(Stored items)
┄┄┄┄┄┄┄┄┄┄┄┄┄┄┄┄┄┄┄┄

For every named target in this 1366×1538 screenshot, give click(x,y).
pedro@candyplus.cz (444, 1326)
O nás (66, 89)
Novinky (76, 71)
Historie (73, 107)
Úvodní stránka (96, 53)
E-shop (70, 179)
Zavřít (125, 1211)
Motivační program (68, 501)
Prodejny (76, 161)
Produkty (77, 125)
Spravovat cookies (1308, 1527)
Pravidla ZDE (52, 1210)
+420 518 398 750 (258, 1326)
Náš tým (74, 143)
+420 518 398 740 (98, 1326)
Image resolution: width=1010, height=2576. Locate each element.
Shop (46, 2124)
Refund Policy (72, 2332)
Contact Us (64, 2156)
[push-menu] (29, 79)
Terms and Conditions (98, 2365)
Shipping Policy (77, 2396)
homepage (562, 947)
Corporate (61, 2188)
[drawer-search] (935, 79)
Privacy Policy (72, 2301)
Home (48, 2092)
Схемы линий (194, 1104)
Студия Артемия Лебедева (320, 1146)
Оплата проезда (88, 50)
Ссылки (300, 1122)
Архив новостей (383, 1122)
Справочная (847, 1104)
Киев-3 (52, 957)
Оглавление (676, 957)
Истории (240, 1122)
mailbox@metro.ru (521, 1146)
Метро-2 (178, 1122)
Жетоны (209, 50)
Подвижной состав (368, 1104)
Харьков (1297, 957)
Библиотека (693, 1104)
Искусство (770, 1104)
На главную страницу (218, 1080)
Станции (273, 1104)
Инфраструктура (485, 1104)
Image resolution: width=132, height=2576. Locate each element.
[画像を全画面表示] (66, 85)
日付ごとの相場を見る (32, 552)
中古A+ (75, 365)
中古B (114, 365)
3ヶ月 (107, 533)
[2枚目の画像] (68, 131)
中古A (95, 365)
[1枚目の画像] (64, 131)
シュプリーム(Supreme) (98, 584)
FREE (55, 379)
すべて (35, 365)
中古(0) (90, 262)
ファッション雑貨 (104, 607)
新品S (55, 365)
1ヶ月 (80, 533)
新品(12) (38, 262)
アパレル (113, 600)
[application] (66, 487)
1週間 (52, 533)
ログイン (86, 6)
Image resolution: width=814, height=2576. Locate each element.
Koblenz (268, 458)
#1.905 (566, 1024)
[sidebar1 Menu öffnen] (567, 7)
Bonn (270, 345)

┄┄┄┄┄┄┄┄┄┄┄┄┄┄┄┄┄┄┄┄

TASK REQUIREMENTS:
All of the records need to be transcribed exactly.

RESPONSE TO THE TASK:
For every named target in this 1366×1538 screenshot, give click(x,y).
pedro@candyplus.cz (444, 1326)
O nás (66, 89)
Novinky (76, 71)
Historie (73, 107)
Úvodní stránka (96, 53)
E-shop (70, 179)
Zavřít (125, 1211)
Motivační program (68, 501)
Prodejny (76, 161)
Produkty (77, 125)
Spravovat cookies (1308, 1527)
Pravidla ZDE (52, 1210)
+420 518 398 750 (258, 1326)
Náš tým (74, 143)
+420 518 398 740 (98, 1326)
Image resolution: width=1010, height=2576. Locate each element.
Shop (46, 2124)
Refund Policy (72, 2332)
Contact Us (64, 2156)
[push-menu] (29, 79)
Terms and Conditions (98, 2365)
Shipping Policy (77, 2396)
homepage (562, 947)
Corporate (61, 2188)
[drawer-search] (935, 79)
Privacy Policy (72, 2301)
Home (48, 2092)
Схемы линий (194, 1104)
Студия Артемия Лебедева (320, 1146)
Оплата проезда (88, 50)
Ссылки (300, 1122)
Архив новостей (383, 1122)
Справочная (847, 1104)
Киев-3 (52, 957)
Оглавление (676, 957)
Истории (240, 1122)
mailbox@metro.ru (521, 1146)
Метро-2 (178, 1122)
Жетоны (209, 50)
Подвижной состав (368, 1104)
Харьков (1297, 957)
Библиотека (693, 1104)
Искусство (770, 1104)
На главную страницу (218, 1080)
Станции (273, 1104)
Инфраструктура (485, 1104)
Image resolution: width=132, height=2576. Locate each element.
[画像を全画面表示] (66, 85)
日付ごとの相場を見る (32, 552)
中古A+ (75, 365)
中古B (114, 365)
3ヶ月 (107, 533)
[2枚目の画像] (68, 131)
中古A (95, 365)
[1枚目の画像] (64, 131)
シュプリーム(Supreme) (98, 584)
FREE (55, 379)
すべて (35, 365)
中古(0) (90, 262)
ファッション雑貨 (104, 607)
新品S (55, 365)
1ヶ月 (80, 533)
新品(12) (38, 262)
アパレル (113, 600)
[application] (66, 487)
1週間 (52, 533)
ログイン (86, 6)
Image resolution: width=814, height=2576. Locate each element.
Koblenz (268, 458)
#1.905 (566, 1024)
[sidebar1 Menu öffnen] (567, 7)
Bonn (270, 345)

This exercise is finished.